Aonde eu queria chegar? Sabia que era necessário mentir, pelo menos, até encontrar uma solução. Sozinho não iria ficar. Não podia ir embora, tive que usá-los. Inventei dúzias de mentiras, asneiras, eles, aliviados, pensando que o amigo desaparecido, na realidade, tinha fugido para os braços da noiva, voltaram à festa. Havia muita carne e cerveja. A noite se aproximava. Quem sabe amanhã quando acordasse tudo não voltaria ao normal.
Afastado da roda de embriaguez, fiquei olhando a cachoeira banhada pela luz da lua. Ainda me sentia estranho. Aquele corpo de garota propaganda era meu martírio. Havia de existir uma forma de voltar ao normal, apegava-me a esse consolo. Nesse mundo existe alguém com a resposta, o antídoto. Se no dia seguinte não visse uma solução, era ser paciente e procurar.

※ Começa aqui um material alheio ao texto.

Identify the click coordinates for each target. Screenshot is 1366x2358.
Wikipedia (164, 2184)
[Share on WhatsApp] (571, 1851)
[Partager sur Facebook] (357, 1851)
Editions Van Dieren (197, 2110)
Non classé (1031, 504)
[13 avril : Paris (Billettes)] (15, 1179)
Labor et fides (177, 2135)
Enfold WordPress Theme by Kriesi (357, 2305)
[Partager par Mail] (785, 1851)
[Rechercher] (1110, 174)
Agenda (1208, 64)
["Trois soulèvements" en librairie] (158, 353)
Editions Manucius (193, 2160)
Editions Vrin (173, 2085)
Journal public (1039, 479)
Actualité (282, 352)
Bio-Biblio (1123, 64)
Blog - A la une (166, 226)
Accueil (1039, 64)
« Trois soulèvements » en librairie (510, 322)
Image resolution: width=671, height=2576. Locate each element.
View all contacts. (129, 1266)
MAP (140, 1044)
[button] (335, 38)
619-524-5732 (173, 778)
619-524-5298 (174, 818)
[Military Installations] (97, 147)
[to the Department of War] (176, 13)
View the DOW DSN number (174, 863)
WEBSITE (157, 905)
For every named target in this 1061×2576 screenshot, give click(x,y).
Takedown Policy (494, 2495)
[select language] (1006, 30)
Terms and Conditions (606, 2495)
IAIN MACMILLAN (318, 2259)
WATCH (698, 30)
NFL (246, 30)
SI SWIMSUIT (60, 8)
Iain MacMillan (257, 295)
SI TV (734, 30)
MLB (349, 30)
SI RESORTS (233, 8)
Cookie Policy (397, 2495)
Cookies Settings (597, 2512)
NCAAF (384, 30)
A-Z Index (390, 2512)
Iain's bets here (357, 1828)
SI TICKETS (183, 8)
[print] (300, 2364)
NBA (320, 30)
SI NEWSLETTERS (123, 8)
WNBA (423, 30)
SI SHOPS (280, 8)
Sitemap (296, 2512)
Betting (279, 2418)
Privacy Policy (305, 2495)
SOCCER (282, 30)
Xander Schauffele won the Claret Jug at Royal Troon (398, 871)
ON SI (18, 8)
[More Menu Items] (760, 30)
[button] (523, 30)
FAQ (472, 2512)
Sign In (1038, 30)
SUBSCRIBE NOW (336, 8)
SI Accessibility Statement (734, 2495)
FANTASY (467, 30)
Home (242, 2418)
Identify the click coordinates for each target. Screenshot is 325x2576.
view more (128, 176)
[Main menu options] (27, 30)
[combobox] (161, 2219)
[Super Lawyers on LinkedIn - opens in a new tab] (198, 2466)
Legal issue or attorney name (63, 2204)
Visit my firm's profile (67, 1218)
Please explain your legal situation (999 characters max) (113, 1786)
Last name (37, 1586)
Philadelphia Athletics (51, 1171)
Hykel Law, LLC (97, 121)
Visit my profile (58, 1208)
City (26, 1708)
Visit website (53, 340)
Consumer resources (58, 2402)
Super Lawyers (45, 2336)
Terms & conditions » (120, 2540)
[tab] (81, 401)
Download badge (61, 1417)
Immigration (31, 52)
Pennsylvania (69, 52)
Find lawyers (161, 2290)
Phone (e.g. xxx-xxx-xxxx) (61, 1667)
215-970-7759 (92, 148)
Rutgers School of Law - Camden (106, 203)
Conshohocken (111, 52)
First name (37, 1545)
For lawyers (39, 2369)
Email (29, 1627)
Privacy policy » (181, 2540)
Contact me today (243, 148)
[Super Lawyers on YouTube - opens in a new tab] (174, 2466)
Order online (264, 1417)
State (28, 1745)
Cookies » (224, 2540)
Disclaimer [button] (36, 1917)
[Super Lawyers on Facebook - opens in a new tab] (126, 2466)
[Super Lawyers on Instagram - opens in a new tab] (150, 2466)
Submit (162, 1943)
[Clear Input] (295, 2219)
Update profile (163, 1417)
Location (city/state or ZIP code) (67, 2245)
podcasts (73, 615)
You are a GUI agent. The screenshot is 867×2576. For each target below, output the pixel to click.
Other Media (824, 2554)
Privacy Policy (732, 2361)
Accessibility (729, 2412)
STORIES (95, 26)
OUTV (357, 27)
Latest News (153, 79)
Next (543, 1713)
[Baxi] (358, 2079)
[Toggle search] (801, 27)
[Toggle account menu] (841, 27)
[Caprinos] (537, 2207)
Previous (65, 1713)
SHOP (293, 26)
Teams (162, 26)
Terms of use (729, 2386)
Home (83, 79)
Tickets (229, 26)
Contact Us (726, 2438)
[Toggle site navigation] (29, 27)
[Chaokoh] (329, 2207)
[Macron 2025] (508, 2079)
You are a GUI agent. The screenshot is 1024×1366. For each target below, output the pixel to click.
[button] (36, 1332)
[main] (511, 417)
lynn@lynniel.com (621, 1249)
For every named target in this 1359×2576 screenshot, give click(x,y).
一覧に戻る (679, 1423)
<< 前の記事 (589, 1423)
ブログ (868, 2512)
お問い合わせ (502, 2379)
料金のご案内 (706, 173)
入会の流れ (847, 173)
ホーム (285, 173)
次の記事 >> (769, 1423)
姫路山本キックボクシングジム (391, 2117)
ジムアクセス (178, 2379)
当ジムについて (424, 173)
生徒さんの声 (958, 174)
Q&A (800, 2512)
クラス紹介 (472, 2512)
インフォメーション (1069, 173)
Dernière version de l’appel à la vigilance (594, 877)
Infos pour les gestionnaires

Meu maior medo, acho que não era o de nunca voltar a ser homem, era o de ter de ser sempre uma mulher.
- Posso me sentar, era a moça que me fizera companhia na noite anterior.
- Claro! Por favor. Como você se chama?
- Rita.
- Por que não está festejando?
- Estou sobrando. Ontem passei a noite com aquele imbecil que lhe roubou o jipe, o tal André. Cara prepotente! Acho que pensa que somos depósitos de lixo, empurra-nos toda a sua imoral. Mas, não somos tudo isso que falam, temos sentimento, carência, amor próprio. Eles sempre acham que abrimos as pernas por prazer, eu sei que não. Minha vida é um lixo, não consigo emprego e tenho um filho para sustentar. Há solução? Você sabe que ser mulher é um problema.
- Posso imaginar! Mas o que fazia antes disso?
- Era escrituraria, dei um fora no meu patrão, fui pra rua e não consegui arrumar outro serviço.
Necessariamente, havia nascido em mim um sentimento novo. Pela primeira vez eu queria ouvir o que uma mulher tinha a dizer. Sem demagogia, entendê-las. Eu poderia ser uma mulher para sempre ou poderia voltar a ser homem, um homem diferente, talvez. A vida nos ensina muita coisa. Se é só? Pode ser! Olhe para mim e diga-me se acredita nessa história.